Mounting Tensions – From Tariffs to Boycotts

While the partisan gap appears as wide as ever on the domestic policy front, both Democrats and Republicans continue to employ strong rhetoric when describing our economic and political relationship with China.  Just this week, U.S. Trade Representative Katherine Tai confirmed that the United States will maintain the Trump administration’s tariffs on Chinese imports.  Perhaps in response, Chinese leadership recently called for boycotts of specific U.S. and European brands seen as criticizing Chinese policy.  

China represents 7% of sales for S&P 500 companies and nearly 16% of all U.S. exports.  The U.S. imports approximately $500 billion of Chinese goods or nearly 17% of its exports.   Clearly, the geopolitical and economic stakes are high, and the range of near and long-term outcomes has implications for more than just the economy and investors.  Consequently, we would expect the issue of China and U.S. relations to remain in the headlines and are focused on trying to position portfolios accordingly. 

Life Outside the Cabin and at Woodmont

There is no shortage of research attempting to determine what life looks like on the heels of the COVID-19 crisis.  According to Verizon’s recent Look Forward study, video conferencing remains almost 30X above pre-pandemic levels, twice as many people work remotely at least part time, and shopping in the future will be equal parts online and in person.  Outside of work and retail, it remains to be seen whether the sustained response is a “Roaring 20s” type decade or continued nesting with family and neighbors. 

Consensus, however, is emerging around a few topics with consequences for how Woodmont helps our clients.  One is the need for businesses to continuously invest to better serve clients or customers.  The other is taxes, which for our high-net-worth and business owner clients are likely headed higher.  Given these impending realities, we have recently added internal resources for clients including hiring Nicole Hughes, CPA/CFP.  Nicole won’t be preparing tax returns, but is here to help navigate changing tax laws and coordinate with our clients’ existing tax advisors.  Cade Schacher has also joined our wealth planning team, and we are currently recruiting for a financial analyst position to support our investment process.   

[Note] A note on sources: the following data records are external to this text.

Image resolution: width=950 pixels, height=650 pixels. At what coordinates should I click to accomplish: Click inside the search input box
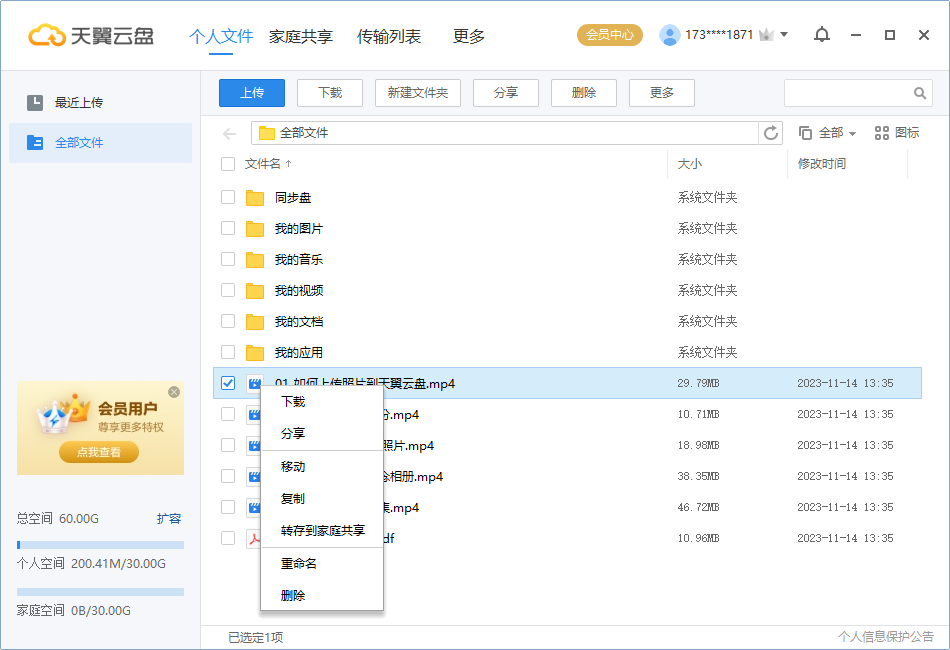(850, 92)
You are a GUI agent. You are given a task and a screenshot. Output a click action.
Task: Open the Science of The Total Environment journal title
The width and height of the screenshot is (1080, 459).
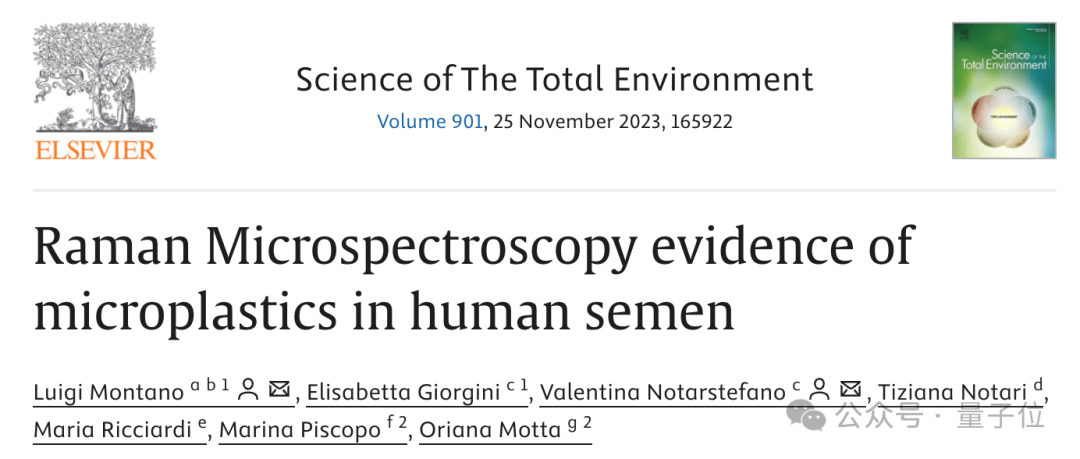point(554,79)
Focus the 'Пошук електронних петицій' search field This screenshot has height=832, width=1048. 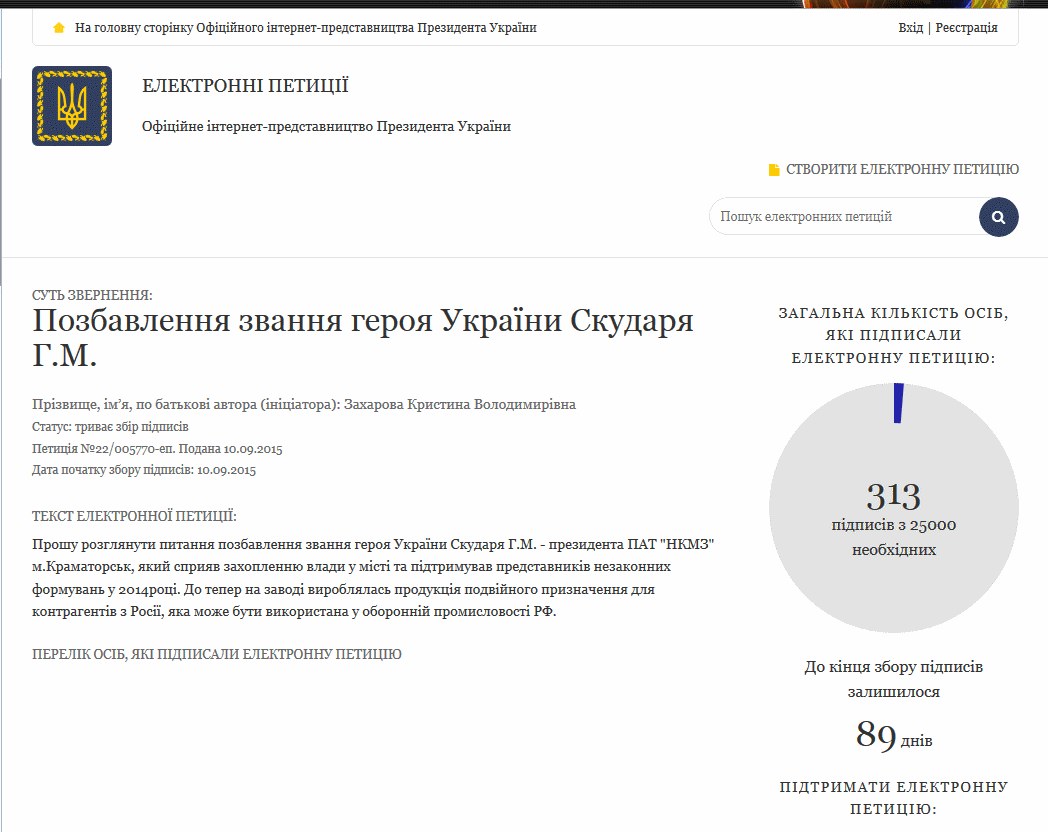[840, 217]
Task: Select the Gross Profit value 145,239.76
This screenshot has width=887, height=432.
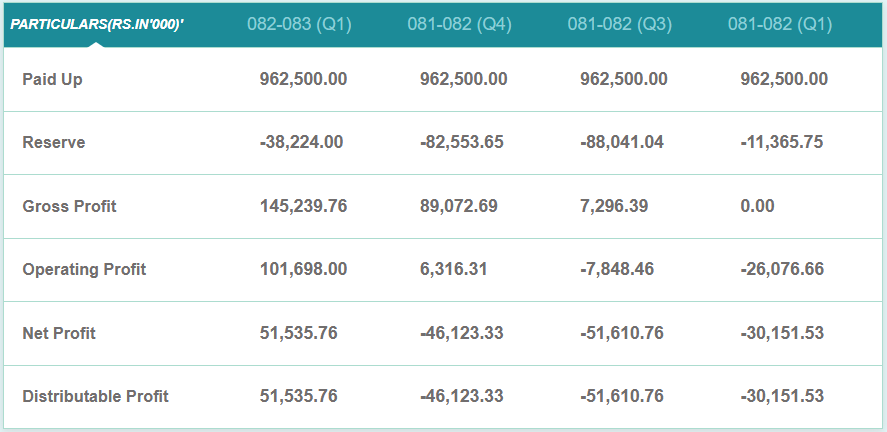Action: point(303,206)
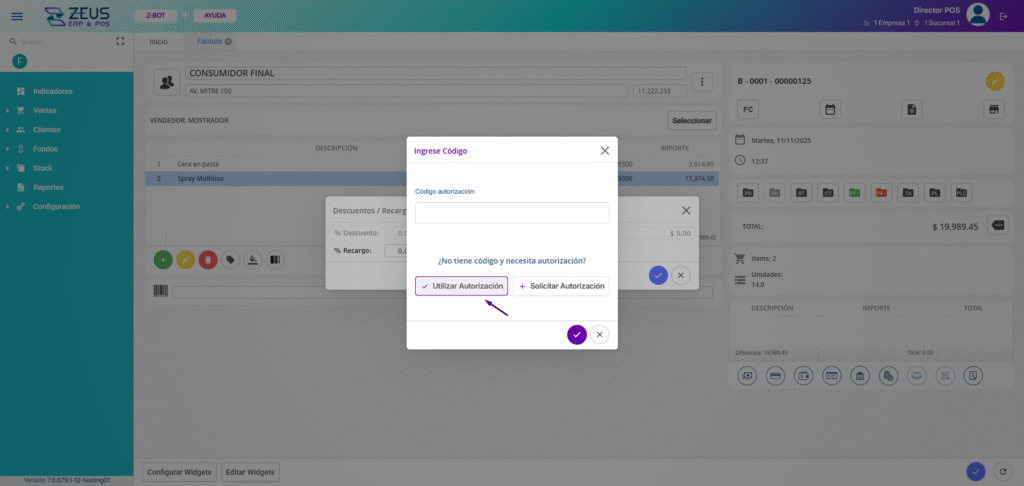The width and height of the screenshot is (1024, 486).
Task: Expand the Ventas sidebar menu
Action: [45, 111]
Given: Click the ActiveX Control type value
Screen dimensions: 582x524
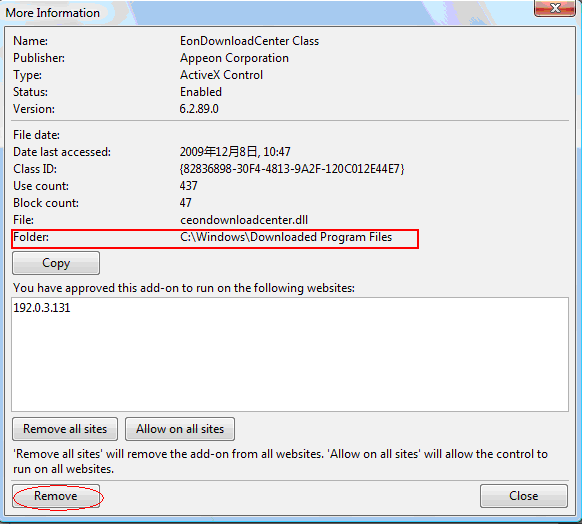Looking at the screenshot, I should tap(221, 75).
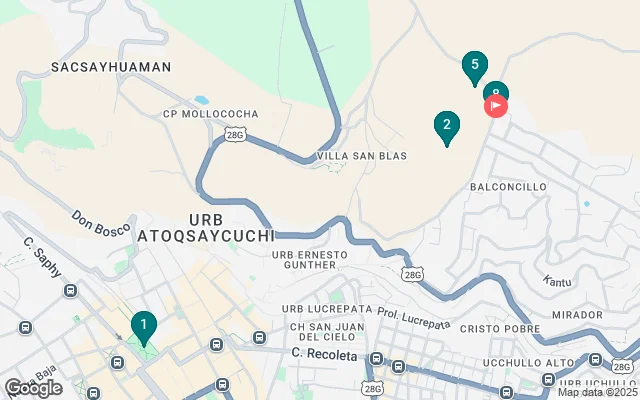The width and height of the screenshot is (640, 400).
Task: Open map marker number 5
Action: pyautogui.click(x=475, y=69)
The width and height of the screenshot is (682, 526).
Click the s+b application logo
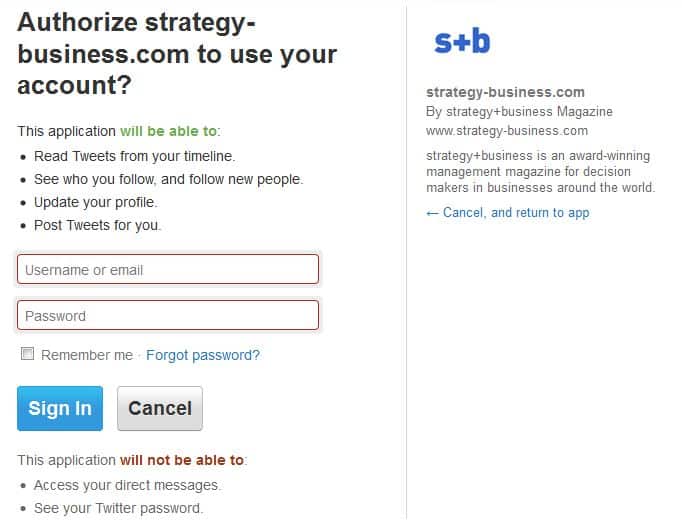(462, 41)
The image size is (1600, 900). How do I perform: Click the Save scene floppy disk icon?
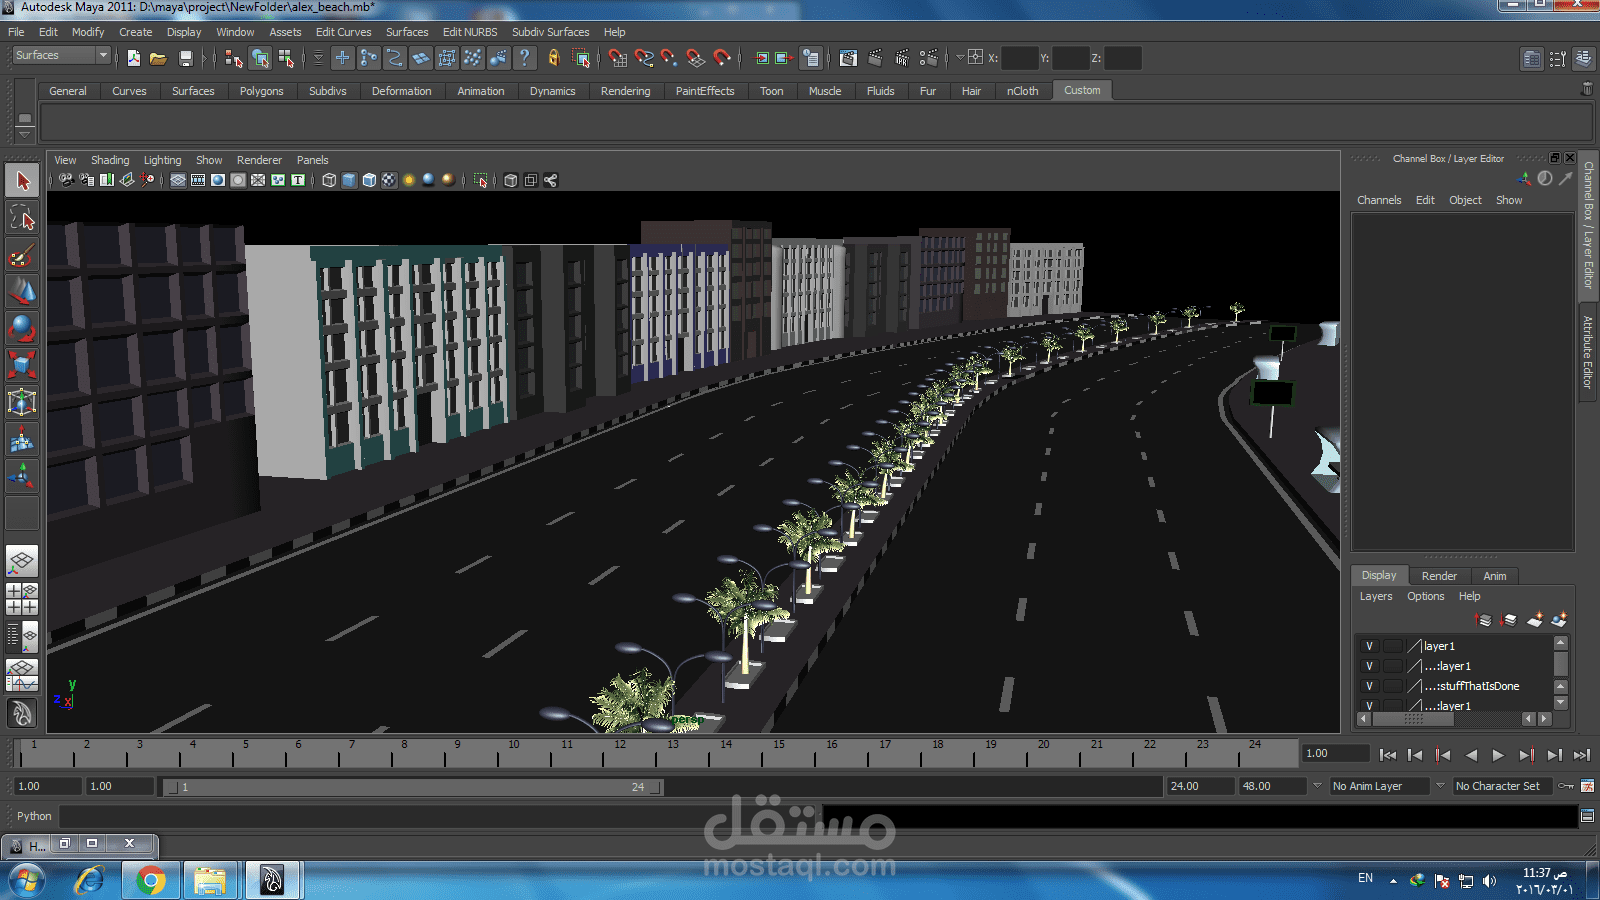(x=185, y=58)
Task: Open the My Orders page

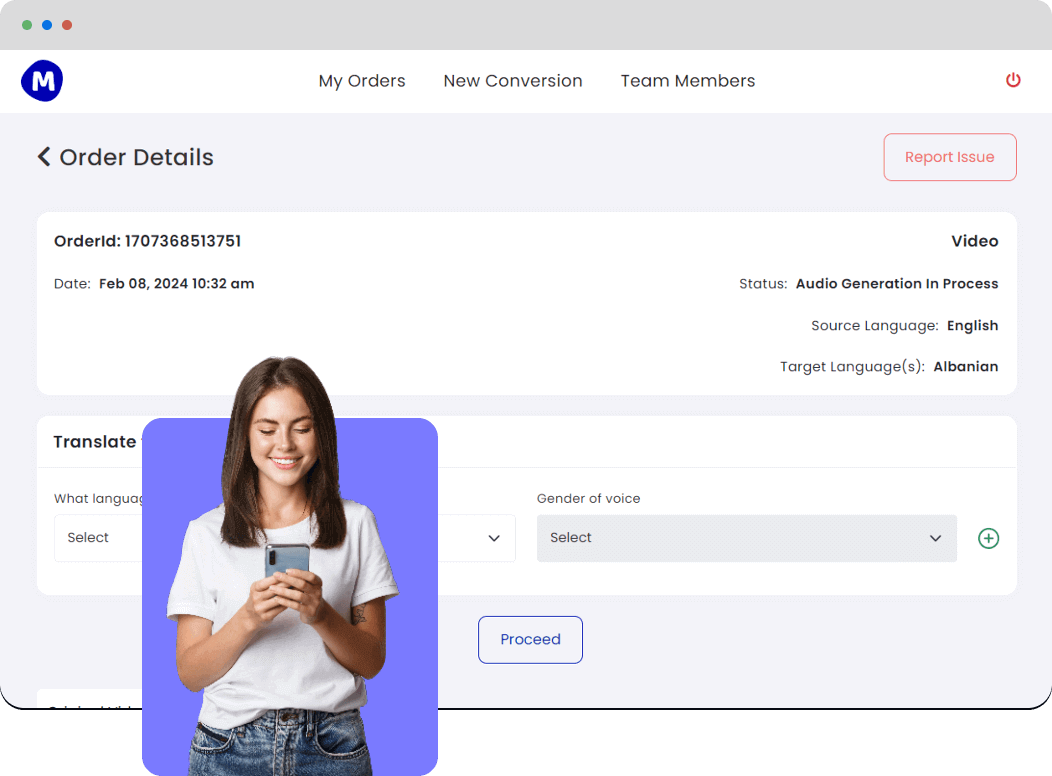Action: pyautogui.click(x=362, y=81)
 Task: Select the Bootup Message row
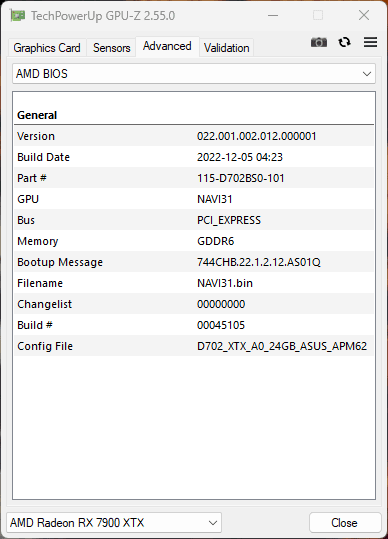pyautogui.click(x=194, y=262)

While at an all-time high in terms of team members, it has not been all additions.  Our long-time partner, James Conner, retired from the investment industry earlier this year.  As you may know, James moved to Charlottesville, VA last summer to be closer to family and take advantage of the COVID-friendly attributes of a less urban environment near the Blue Ridge Mountains. The allure proved too compelling.  We will miss James’ market insights, including the ever important “history major” perspective he brought.  Most of all, we will miss his passion for taking care of clients and his teammates.  James is the kind of person you want in your bunker when adversity strikes.  For that and many other reasons, we are most grateful for his partnership and wish him well. 

As always, thank you for your continued confidence and trust.  We look forward to answering any questions you may have and the opportunity to visit again soon. 

The Woodmont Team, 
April 01, 2021

This document contains general information only and is not intended to be relied upon as a forecast, research, investment advice, or a recommendation, offer, or solicitation to buy or sell any securities or to adopt any investment strategy. The information does not take into account any reader’s financial circumstances or risk tolerance. An assessment should be made as to whether the information is appropriate for you with regard to your objectives, financial situation, present and future needs.

The opinions expressed are of the date of publication and may change as subsequent conditions vary. The information and opinions contained in this material are derived from proprietary and non-proprietary sources deemed by Woodmont to be reliable, are not necessarily all inclusive and are not guaranteed as to accuracy. There is no guarantee that any forecasts made will come to fruition. Any investments named within this material may not necessarily be held in any accounts managed by Woodmont. Reliance upon information in this material is at the sole discretion of the reader. Past performance is no guarantee of future results.